Most economic predictions that make the news are not relevant to long-term investing. The news media tends to report on specific events at that particular time. Financial news channels, expert pundits, and Wall Street talking heads make projections about the future constantly. However, most news offers little insight into the performance of your actual investments. Many times, their answers are nuanced and may be said for reasons other than your financial situation. The best advice is to speak with your financial advisor and discuss what you read or heard.

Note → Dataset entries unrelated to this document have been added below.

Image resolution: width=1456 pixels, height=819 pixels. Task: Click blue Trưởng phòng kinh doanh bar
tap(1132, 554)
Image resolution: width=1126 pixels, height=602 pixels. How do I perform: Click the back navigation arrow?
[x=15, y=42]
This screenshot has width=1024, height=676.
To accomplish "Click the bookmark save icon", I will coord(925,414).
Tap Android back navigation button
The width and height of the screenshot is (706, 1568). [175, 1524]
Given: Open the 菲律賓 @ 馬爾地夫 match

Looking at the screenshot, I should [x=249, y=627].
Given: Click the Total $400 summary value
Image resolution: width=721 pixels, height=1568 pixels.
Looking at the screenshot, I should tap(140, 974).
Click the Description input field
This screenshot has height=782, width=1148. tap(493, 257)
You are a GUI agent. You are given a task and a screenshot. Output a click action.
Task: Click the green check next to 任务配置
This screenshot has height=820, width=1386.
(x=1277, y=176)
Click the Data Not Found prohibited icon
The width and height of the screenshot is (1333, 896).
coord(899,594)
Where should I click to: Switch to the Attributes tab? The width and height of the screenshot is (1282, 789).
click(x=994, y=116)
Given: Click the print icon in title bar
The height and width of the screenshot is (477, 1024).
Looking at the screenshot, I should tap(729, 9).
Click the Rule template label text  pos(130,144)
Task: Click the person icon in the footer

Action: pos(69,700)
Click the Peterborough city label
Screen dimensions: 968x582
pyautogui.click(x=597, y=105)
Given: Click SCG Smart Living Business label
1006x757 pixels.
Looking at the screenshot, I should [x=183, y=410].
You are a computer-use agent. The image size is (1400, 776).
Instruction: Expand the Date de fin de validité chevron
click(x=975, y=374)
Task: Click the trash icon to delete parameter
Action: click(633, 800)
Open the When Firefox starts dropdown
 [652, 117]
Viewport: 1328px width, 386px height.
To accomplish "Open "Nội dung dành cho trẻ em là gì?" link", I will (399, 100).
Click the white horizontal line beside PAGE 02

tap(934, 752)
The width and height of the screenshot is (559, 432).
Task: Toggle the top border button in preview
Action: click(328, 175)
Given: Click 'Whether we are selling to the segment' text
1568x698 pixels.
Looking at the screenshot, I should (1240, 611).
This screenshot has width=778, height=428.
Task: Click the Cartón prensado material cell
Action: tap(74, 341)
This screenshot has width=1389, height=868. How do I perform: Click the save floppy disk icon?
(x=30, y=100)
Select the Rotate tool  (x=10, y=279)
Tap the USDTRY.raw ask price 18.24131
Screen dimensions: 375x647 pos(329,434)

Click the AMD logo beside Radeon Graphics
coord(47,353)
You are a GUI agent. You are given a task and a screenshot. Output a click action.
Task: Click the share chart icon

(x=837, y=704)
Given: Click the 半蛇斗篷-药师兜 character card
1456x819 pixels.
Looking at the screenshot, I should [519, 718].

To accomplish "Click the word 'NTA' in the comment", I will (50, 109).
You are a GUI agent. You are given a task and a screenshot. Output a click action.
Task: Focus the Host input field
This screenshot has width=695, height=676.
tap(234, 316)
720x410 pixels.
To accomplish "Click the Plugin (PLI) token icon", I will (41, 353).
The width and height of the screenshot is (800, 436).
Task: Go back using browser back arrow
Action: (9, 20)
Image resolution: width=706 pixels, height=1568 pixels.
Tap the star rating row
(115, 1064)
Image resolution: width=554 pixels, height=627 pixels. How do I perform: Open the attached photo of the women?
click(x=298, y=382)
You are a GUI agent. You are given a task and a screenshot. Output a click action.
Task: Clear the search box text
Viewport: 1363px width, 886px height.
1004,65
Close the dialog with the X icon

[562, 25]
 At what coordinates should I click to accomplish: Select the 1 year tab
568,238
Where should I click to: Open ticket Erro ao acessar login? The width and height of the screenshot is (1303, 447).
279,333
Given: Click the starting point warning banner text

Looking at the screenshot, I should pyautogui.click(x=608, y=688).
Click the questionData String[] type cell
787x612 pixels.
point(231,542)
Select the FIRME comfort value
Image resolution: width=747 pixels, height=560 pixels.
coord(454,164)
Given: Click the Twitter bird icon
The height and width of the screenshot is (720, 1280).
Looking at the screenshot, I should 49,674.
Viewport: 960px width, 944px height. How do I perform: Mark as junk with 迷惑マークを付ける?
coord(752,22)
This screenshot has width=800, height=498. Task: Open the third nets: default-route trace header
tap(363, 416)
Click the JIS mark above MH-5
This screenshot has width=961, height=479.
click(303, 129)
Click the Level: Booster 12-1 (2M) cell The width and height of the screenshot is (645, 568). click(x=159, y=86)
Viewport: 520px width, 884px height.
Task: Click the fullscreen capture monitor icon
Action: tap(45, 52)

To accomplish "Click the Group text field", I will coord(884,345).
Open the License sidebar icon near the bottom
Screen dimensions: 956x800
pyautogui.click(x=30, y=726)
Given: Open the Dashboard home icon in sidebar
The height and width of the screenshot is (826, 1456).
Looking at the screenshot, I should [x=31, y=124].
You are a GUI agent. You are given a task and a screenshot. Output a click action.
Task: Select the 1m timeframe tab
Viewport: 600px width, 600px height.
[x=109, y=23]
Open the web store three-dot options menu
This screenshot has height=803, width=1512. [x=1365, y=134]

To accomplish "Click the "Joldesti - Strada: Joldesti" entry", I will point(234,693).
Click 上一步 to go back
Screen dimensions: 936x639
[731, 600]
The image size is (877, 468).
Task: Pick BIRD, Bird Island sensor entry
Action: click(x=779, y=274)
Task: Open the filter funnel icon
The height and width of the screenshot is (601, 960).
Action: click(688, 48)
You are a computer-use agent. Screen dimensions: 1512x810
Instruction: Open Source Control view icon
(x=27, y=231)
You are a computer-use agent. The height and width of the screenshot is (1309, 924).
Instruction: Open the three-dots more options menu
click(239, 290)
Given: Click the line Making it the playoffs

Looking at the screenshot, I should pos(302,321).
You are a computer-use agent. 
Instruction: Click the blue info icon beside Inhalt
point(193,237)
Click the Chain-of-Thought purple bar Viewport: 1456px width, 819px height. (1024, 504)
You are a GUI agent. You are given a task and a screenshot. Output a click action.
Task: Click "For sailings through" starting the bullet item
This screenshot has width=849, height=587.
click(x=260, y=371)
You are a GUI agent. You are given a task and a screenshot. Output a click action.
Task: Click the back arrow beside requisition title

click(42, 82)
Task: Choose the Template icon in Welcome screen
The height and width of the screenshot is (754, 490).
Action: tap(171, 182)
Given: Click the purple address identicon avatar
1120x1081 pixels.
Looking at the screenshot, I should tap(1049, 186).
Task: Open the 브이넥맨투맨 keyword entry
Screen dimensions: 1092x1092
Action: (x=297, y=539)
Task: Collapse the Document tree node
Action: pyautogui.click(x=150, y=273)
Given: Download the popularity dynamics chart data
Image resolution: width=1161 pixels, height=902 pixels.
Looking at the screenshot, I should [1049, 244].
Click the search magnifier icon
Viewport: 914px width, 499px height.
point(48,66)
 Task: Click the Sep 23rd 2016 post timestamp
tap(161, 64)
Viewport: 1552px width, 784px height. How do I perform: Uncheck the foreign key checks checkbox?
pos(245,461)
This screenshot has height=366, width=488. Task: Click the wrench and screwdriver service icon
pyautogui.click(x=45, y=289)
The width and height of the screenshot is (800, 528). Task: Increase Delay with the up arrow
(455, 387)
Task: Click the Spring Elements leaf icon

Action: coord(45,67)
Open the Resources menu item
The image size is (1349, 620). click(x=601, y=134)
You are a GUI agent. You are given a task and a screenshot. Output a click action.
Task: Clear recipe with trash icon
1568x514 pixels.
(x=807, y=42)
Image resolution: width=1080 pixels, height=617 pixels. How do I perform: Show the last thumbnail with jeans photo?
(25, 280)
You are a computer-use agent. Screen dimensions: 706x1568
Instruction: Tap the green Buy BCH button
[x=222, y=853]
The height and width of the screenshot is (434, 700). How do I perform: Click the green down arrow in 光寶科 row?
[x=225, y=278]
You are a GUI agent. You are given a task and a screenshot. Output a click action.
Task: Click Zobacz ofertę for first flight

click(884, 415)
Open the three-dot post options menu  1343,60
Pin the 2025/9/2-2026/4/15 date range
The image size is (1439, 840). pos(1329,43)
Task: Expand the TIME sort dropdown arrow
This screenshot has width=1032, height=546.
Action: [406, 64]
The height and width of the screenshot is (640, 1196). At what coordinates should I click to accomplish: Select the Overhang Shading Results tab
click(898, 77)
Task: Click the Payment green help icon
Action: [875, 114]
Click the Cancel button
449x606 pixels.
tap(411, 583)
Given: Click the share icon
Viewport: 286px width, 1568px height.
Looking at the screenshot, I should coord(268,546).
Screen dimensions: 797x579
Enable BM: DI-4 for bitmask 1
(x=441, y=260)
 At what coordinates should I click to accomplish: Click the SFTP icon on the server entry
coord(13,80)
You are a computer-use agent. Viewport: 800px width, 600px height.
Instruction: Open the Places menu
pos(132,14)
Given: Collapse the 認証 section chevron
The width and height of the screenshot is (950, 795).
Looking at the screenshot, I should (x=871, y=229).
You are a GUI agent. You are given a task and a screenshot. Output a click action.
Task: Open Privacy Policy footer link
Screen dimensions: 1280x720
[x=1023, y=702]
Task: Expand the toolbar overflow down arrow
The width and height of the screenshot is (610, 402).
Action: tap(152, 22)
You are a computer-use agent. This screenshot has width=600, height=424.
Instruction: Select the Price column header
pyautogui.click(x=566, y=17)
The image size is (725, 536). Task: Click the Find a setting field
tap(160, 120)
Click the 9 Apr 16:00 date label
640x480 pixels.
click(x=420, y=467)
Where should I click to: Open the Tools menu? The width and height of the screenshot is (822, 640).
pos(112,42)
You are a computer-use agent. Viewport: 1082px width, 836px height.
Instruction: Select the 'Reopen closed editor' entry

“Warren Buffet just said on television that he sold all of his Airline stocks. He is a smart guy. If he said this, then he must know something about what will happen to the market. Correct?” Not necessarily. When “gurus” like Mr. Buffet speak, they usually are talking about issues impacting their own investments. Your portfolio and asset allocation may be very distinct from the issue being discussed. There is nothing wrong with listening, but ask yourself, “Does this impact me?” If so, contact your financial advisor to discuss further.
“I’m nervous about everything that is going on these days with the stock market. What should we do so I can worry less?” Clients who are experiencing anxiety due to recent events may want to try to identify the context under which their nervousness applies to the current situation. Will current events have a meaningful impact on their long-term investment goals? Does this materially alter their investment time horizon (need for money from their portfolio) or asset allocation? If so, speak with your advisor about your long-term plan.
“You keep telling me to stay the course and not make changes, which I am fine doing. However, is there a point when for me it might make sense to make a change?” Yes. It happens when you have a life-changing event, such as a job loss or change in salary, a death in the family, or early retirement (planned or not). When those types of events occur, they may alter the original goals you specified when building and implementing your long-term investment portfolio. Should you incur one of these events, or something which you feel is a material change, contact your advisor so they can analyze what changes might be needed. Talking it through with someone else can bring perspective that cannot be obtained through self-reflection.
“My son is just starting to invest for his future. But me, I am about to retire. Shouldn’t my portfolio look different than his?” One of the most important questions we ask clients is to identify their time horizon for needing money from their portfolio. If you are newly retired at 65, we assume that your life expectancy and thus investment time horizon is still 20 plus years. Longevity in today’s world is a lot different than it was 25 years ago. A younger investor has an even longer time horizon. Still, many of the same core assumptions used to build and implement a 65-year-old’s portfolio is applicable to the younger investor as well. Stocks are needed to beat inflation and bonds are needed to provide diversification and a cushion for when the stock market declines.
“I read that someone my age needs $1 million dollars to retire. My portfolio recently dropped below that amount. Now I’m worried that I can’t retire. What do you think?” We recently had a situation where the value of a client’s portfolio had dropped below an arbitrary number in the client’s head. The client’s fear of dropping below that number was beginning to impede their decision making. To mitigate that, we went back to the client’s financial plan. We discussed their cash flow needs and how their plan, even without reaching the mystical number, would still be successful. After reviewing that together, they remained invested and stayed the course, which will ultimately provide them the best path to meeting their and their family’s goals.
Understandably, these times are fraught with concern, as the market fell precipitously in March and has slightly recovered. It is impossible to know whether the market will once again test the lows in March or move higher from here. Yet, even at times like this, rash decisions are often the most hazardous to one’s long-term financial health. It is at times like this that the financial advice you get from your advisor (as opposed to the news you read or hear) is more important than ever.